What needs to be done -> Look for the word "computer" in the data below, and copy every line that holds it.

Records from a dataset
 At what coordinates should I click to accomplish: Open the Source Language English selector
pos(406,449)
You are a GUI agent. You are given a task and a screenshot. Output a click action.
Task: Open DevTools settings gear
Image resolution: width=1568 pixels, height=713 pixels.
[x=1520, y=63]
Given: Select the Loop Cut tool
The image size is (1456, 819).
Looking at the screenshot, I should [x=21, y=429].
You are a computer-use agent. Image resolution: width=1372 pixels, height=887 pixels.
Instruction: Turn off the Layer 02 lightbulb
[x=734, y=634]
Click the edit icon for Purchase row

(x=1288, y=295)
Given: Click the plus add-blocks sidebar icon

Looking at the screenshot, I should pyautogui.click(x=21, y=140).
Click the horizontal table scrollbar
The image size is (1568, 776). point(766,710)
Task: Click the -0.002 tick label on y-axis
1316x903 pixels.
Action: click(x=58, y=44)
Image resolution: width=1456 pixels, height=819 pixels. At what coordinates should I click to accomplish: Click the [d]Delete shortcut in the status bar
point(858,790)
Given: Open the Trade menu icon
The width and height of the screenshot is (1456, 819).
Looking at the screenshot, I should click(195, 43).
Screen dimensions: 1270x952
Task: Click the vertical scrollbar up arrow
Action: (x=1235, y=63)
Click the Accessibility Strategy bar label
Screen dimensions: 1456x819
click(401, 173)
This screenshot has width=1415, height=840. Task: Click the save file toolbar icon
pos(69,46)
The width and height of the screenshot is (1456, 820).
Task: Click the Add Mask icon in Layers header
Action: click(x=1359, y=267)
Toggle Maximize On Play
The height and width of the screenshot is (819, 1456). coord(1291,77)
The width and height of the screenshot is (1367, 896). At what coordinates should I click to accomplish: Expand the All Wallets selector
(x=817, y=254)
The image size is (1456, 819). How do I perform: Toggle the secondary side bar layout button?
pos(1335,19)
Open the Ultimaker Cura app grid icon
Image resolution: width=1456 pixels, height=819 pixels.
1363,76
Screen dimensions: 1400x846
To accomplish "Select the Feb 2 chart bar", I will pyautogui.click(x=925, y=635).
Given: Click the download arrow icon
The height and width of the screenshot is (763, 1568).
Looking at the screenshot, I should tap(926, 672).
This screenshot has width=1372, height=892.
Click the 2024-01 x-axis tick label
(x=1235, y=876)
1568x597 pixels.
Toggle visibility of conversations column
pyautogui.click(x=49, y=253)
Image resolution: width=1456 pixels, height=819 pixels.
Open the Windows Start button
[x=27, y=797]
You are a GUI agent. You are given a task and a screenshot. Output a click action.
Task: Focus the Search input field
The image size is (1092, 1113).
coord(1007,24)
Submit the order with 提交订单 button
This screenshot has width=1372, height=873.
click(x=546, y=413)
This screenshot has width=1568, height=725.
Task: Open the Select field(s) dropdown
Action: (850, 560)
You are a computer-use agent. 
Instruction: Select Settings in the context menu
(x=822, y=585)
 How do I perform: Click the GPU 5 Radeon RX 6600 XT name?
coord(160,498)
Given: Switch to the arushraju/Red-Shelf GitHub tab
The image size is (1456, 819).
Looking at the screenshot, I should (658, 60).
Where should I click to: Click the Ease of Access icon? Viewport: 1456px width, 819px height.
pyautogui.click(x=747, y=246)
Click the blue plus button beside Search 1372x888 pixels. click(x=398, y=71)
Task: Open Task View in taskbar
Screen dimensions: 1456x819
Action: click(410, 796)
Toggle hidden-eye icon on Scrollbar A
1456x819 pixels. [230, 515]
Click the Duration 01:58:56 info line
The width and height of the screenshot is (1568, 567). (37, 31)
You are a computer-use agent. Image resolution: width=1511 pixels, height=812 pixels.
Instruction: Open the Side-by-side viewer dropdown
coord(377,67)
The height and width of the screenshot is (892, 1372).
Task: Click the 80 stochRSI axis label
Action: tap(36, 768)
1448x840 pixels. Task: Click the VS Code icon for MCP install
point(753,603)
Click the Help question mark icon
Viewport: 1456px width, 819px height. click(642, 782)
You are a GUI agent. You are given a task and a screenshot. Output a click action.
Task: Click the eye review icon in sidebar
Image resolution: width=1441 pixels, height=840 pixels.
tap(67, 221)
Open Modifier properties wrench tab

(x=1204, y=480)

Solution for this task ->
You are a computer-use agent. Image resolution: width=1372 pixels, height=887 pixels.
You are a computer-use agent. 
You are a computer-use agent. Image resolution: width=1511 pixels, height=812 pixels.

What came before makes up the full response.